Appears in 1 contract
Accounting Terms; Financial Statements. (a) A. Except as otherwise expressly provided herein (including without limitation, any modification to the terms hereof pursuant to Section 8.12), all accounting terms used herein but not expressly defined in this Agreement and all computations and determinations for purposes of determining compliance with the financial requirements of this Agreement shall be made in accordance with GAAP in effect on the Closing Date and on a basis consistent with the presentation of the financial statements and projections delivered pursuant to, or otherwise referred to in, Sections 6.5(a) and 6.5(e). Notwithstanding the foregoing sentence, the financial statements required to be delivered pursuant to Section 7.1 shall be prepared in accordance with GAAP as in effect on the respective dates of their preparation. Unless otherwise provided for herein, wherever any computation is to be made with respect to any Person and its Subsidiaries, such computation shall be made so as to exclude all items of income, loss, assets and liabilities attributable to any Person that is not a Subsidiary of such Person. For purposes of the financial terms set forth herein, whenever a reference is made to a determination which is required to be made on a consolidated basis (whether in accordance with GAAP or otherwise) for the Borrower and its Subsidiaries, such determination shall be made as if each Unrestricted Subsidiary were wholly-owned by a Person not an Affiliate of the Borrower.
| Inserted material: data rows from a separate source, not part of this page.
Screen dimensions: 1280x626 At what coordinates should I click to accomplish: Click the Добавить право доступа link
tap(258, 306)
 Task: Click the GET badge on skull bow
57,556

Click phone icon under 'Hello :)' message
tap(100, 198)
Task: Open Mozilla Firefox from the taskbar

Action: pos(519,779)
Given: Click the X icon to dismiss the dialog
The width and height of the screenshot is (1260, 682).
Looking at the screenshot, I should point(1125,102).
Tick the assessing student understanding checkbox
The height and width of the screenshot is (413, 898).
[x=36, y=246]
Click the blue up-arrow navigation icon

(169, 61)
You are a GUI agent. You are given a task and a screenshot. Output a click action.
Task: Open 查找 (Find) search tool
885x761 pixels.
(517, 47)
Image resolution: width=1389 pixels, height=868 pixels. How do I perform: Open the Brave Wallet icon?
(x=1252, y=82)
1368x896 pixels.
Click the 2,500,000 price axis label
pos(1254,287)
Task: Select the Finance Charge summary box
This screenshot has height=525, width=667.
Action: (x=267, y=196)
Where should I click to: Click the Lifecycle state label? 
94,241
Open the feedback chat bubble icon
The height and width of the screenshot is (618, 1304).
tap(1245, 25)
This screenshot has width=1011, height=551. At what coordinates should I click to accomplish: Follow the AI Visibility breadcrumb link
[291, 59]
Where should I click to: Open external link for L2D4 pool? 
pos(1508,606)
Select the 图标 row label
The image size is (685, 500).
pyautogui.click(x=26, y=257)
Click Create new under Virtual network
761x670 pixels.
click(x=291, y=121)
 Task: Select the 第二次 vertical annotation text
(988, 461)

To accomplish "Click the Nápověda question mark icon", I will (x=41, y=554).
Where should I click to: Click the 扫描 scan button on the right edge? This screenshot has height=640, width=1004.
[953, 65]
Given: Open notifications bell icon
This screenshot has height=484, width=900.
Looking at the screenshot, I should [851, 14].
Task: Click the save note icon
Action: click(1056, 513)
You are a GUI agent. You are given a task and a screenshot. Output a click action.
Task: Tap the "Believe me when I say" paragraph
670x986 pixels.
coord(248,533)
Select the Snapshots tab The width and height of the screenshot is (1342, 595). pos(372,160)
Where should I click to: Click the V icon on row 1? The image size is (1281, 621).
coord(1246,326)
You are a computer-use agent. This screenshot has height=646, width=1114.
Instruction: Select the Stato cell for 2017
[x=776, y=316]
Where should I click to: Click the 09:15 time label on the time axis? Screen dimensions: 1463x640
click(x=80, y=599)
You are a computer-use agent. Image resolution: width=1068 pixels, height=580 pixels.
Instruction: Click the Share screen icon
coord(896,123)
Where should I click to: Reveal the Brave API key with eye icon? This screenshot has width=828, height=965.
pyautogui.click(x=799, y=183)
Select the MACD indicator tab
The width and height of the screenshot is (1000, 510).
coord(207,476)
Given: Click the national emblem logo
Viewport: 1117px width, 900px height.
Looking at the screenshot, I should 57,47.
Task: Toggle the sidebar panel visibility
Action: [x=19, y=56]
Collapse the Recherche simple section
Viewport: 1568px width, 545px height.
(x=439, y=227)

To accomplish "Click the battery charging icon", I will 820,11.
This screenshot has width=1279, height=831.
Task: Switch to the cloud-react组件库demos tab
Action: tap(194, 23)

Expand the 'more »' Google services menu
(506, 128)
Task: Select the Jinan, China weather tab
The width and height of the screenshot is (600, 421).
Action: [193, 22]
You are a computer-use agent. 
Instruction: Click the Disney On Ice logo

(b) B. Solely for purposes of delivery of the financial statements required by Sections 6.5, 7.1(a) and (b), Unrestricted Subsidiaries shall be deemed to be Subsidiaries; provided, however, concurrently with the delivery of the officer’s certificate required by Section 7.2(b), for purposes of calculating compliance with the financial covenants hereof, Borrower shall also deliver to Administrative Agent statements excluding the Unrestricted Subsidiaries, and, upon request of Administrative Agent, reflecting the relevant calculations pertaining to the Unrestricted Subsidiaries existing on the Third Amendment Effective Date, in each case in form and substance satisfactory to the Administrative Agent.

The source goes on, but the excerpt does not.